Tim Scott’s advise to peers is to pay attention to our superiors, the American people.
At the middle of November, former president Donald Trump began his third bid for the presidency. Nikki Haley, a former governor of South Carolina and ambassador to the UN, announced her candidacy last week, becoming the second prominent Republican to do so at a Charleston gathering. In the coming weeks and months, it is anticipated that the GOP presidential field will expand.
When questioned about his personal timeline, Scott stated Fox News “For me, it’s about condensing the goal of restoring hope and fostering possibilities, and discussing an upbeat but conservative message that, if it strikes a chord, will result in a lot of positive reaction. Thus, the mission is more important to me than the timeline.”

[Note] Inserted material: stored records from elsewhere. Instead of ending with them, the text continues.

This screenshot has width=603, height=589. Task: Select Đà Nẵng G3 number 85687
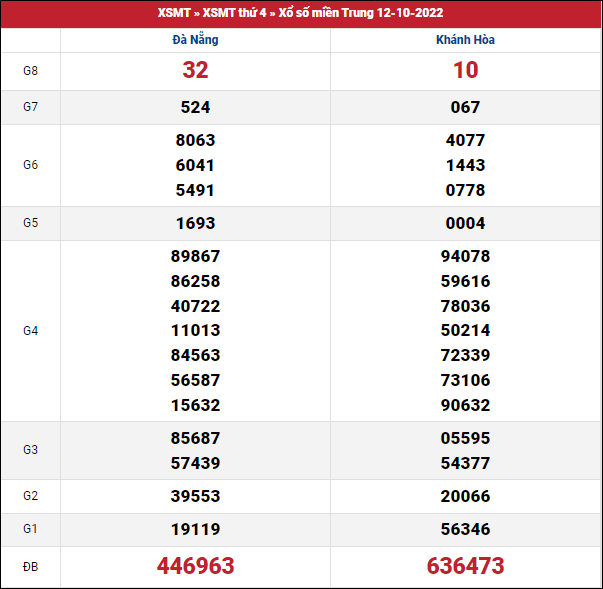(x=195, y=437)
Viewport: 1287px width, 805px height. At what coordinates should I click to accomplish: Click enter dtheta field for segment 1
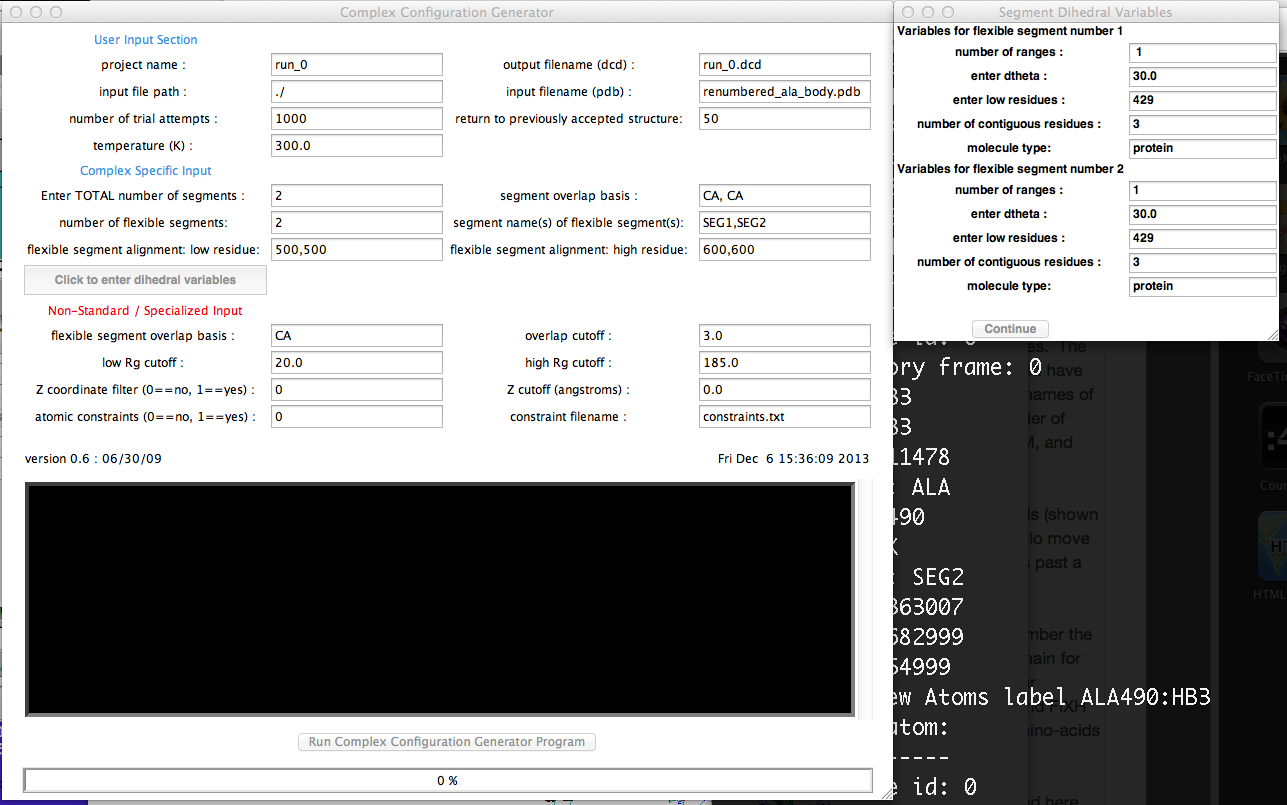click(x=1202, y=76)
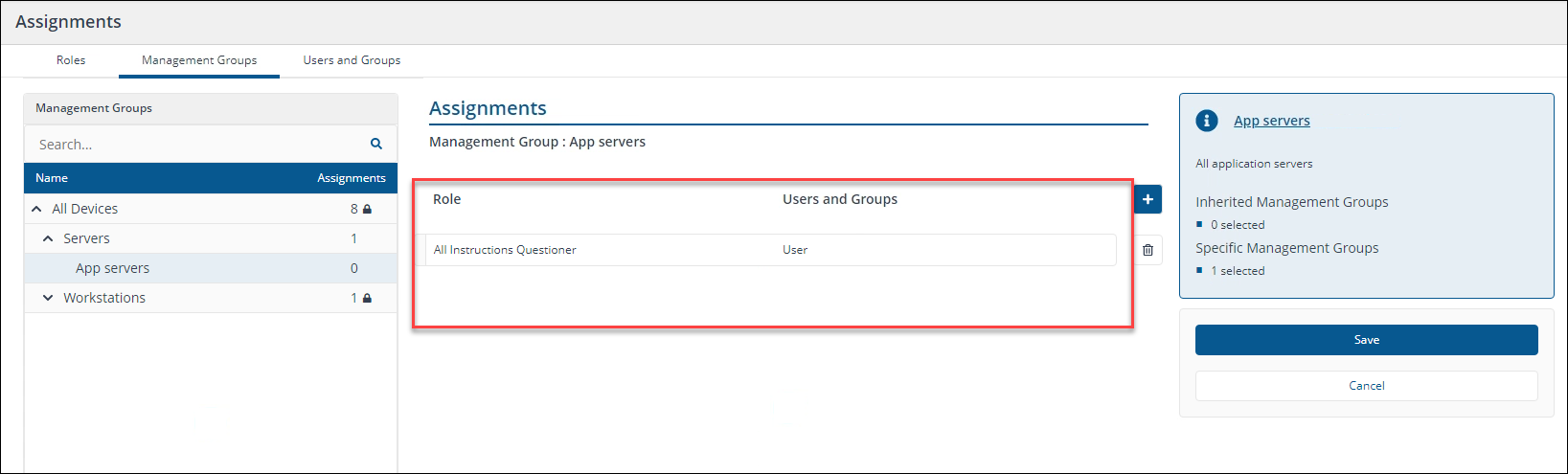Click the info icon beside App servers

point(1207,121)
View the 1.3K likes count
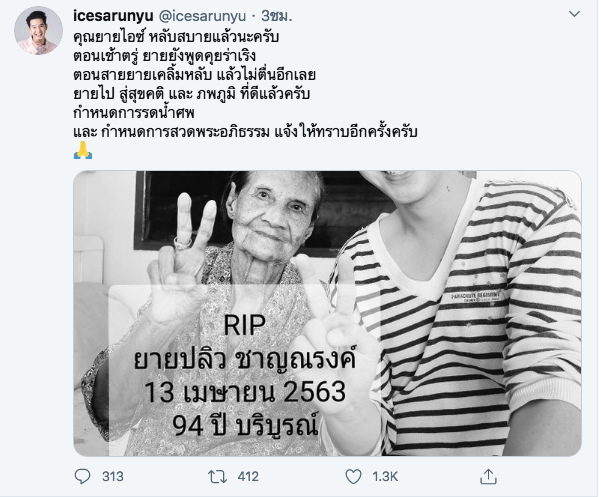The width and height of the screenshot is (601, 497). (385, 477)
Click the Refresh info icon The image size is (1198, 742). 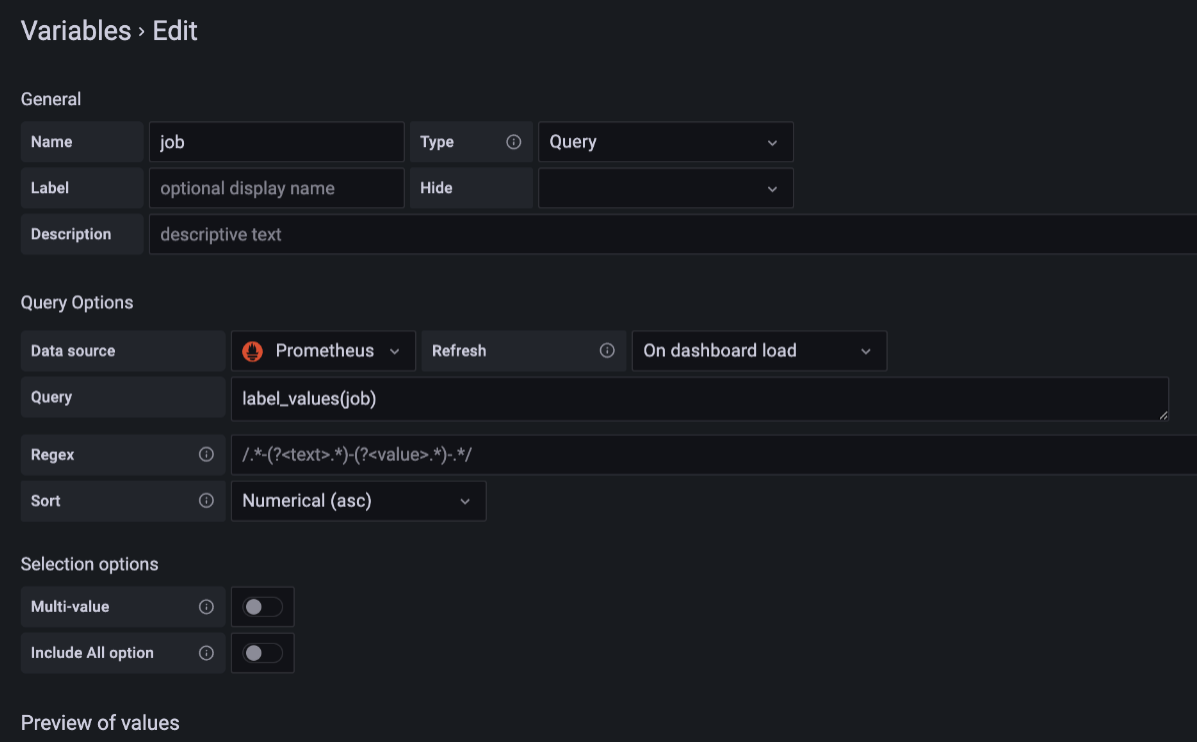tap(606, 350)
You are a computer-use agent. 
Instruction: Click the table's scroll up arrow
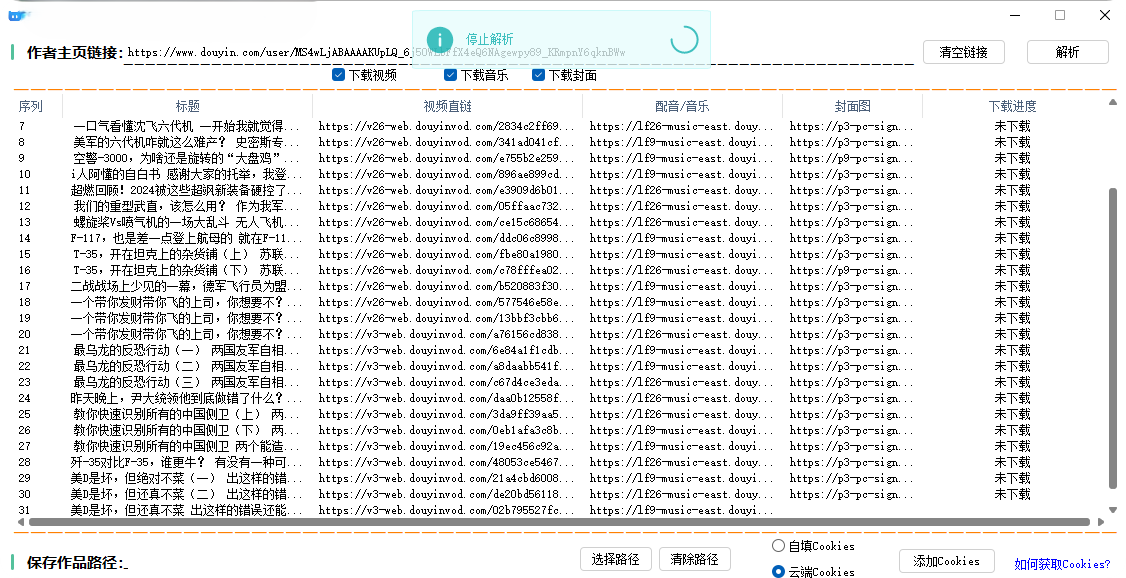point(1112,101)
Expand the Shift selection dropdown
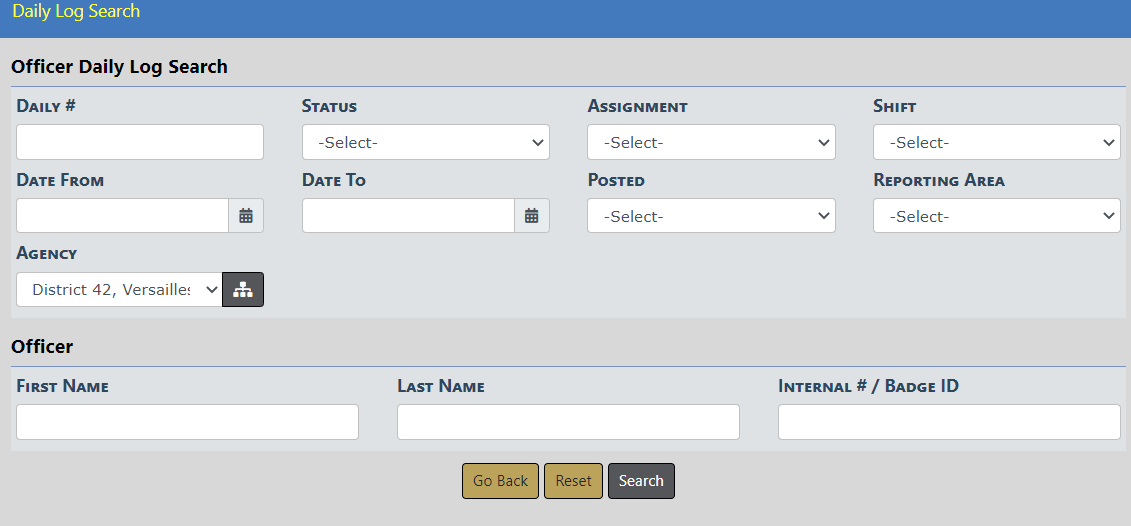The height and width of the screenshot is (526, 1131). 996,142
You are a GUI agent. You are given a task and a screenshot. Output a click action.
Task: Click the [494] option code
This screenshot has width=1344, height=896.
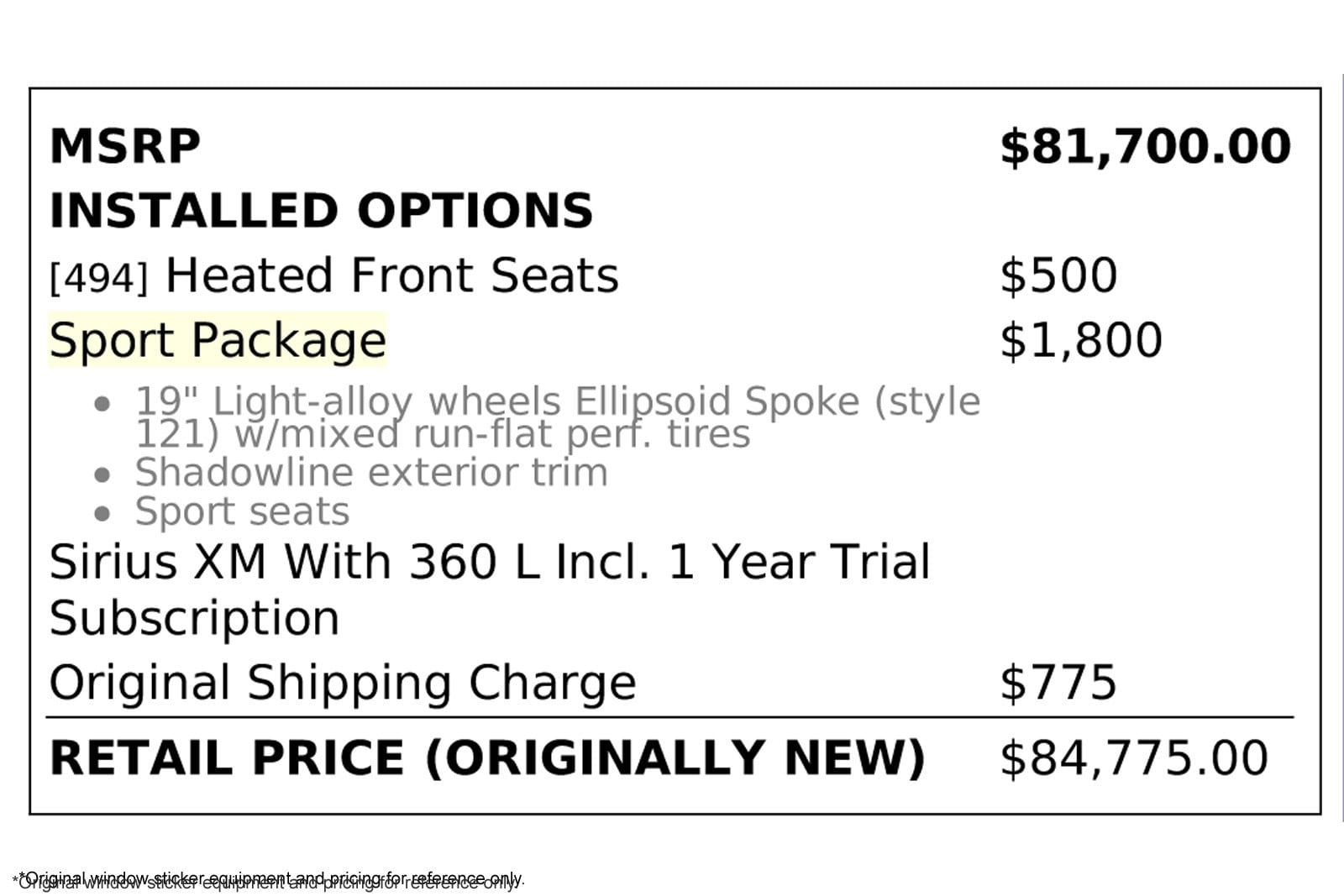[x=98, y=278]
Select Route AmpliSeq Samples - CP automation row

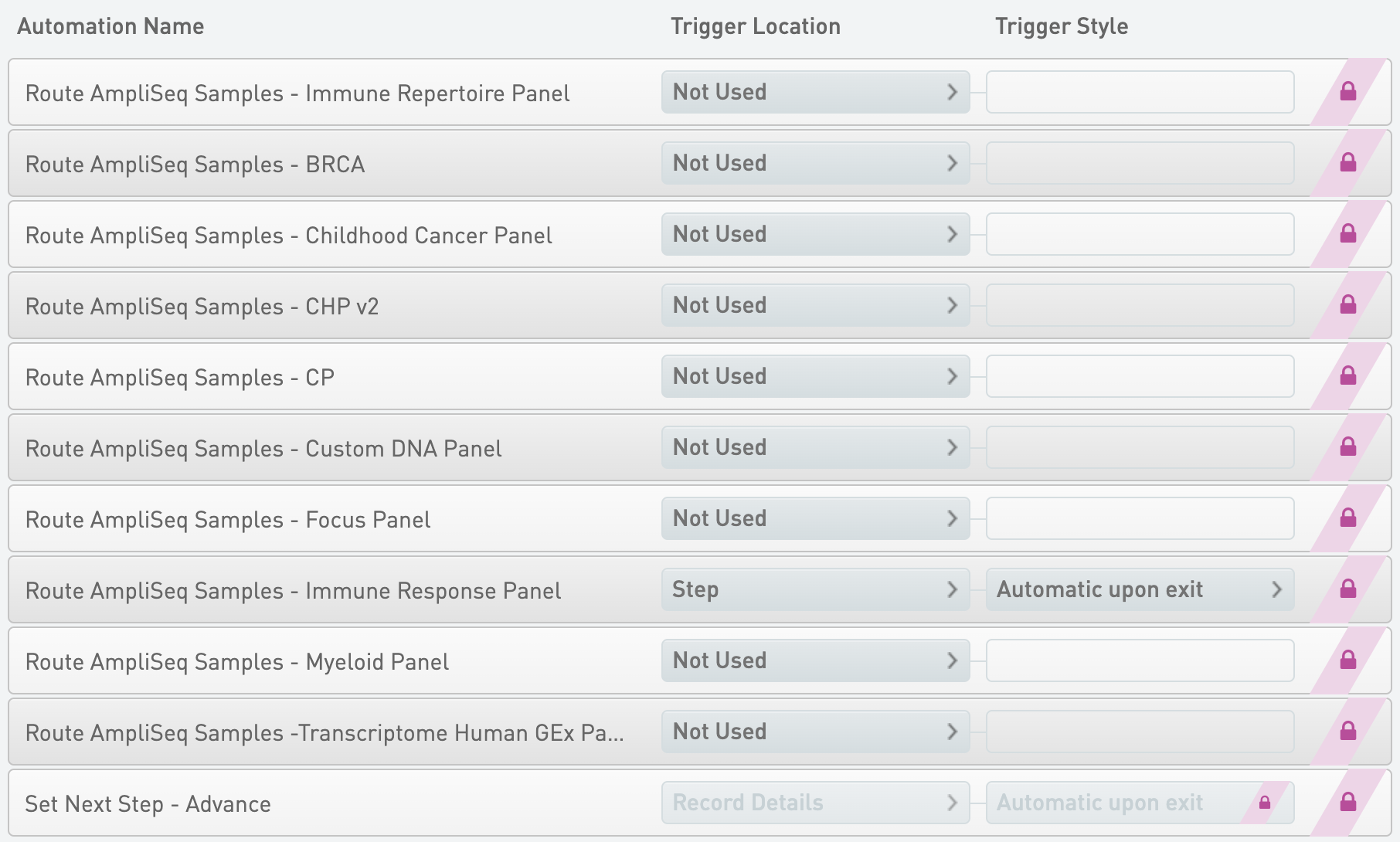point(180,378)
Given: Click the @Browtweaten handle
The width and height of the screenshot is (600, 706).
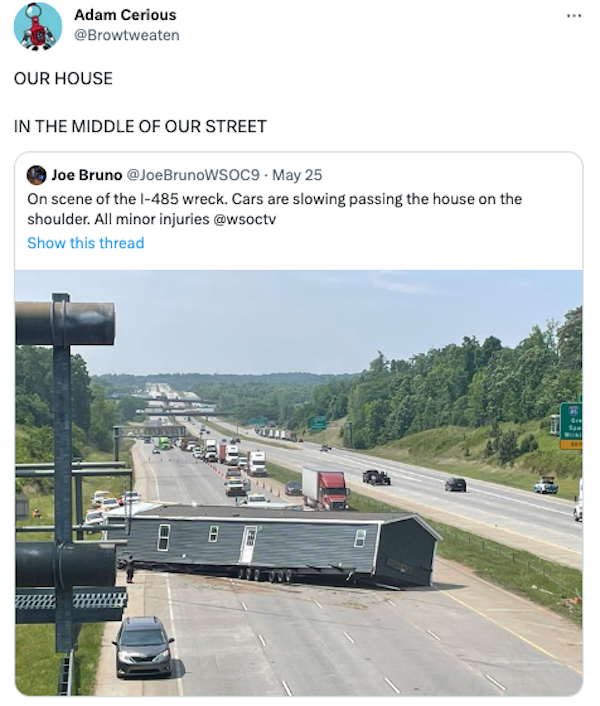Looking at the screenshot, I should (127, 35).
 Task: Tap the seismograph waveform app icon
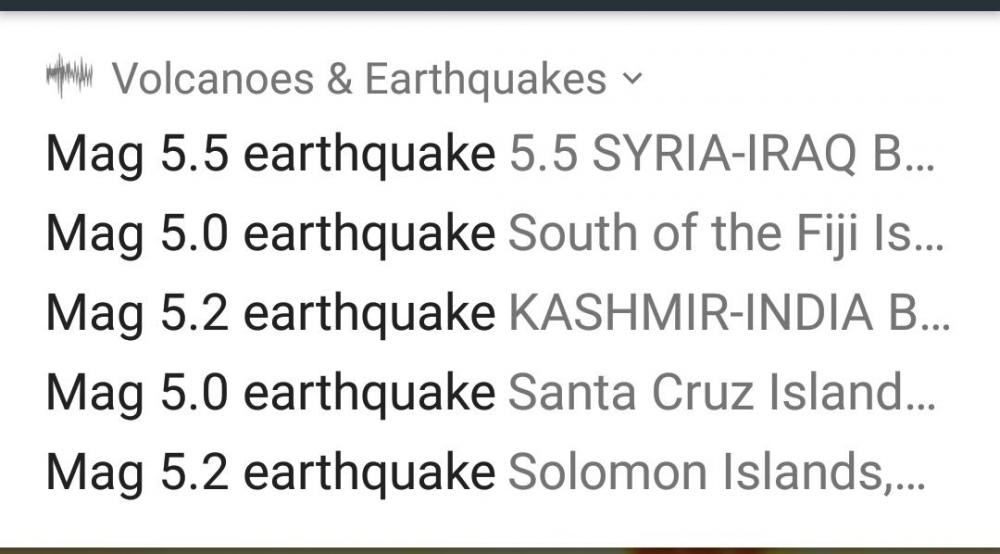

In the usually Republican state of South Carolina, Scott easily won re-election in November to serve his final six-year term as a senator. Additionally, Scott, a fierce fundraiser, began the year with more than $20 million in his campaign coffers, which he could have used for a presidential run. With cash on hand, Scott may have an early advantage over some of his possible competitors or may have more time to think things over before making a choice.
Rita Hart, chair of the Iowa Democratic Party, said in a statement prior to Scott’s speeches in the Hawkeye State that “nothing Tim Scott says to Iowans today will erase his extreme record: supporting plans to cut Social Security and Medicare, banning abortion without exception, and putting special interests ahead of working families.”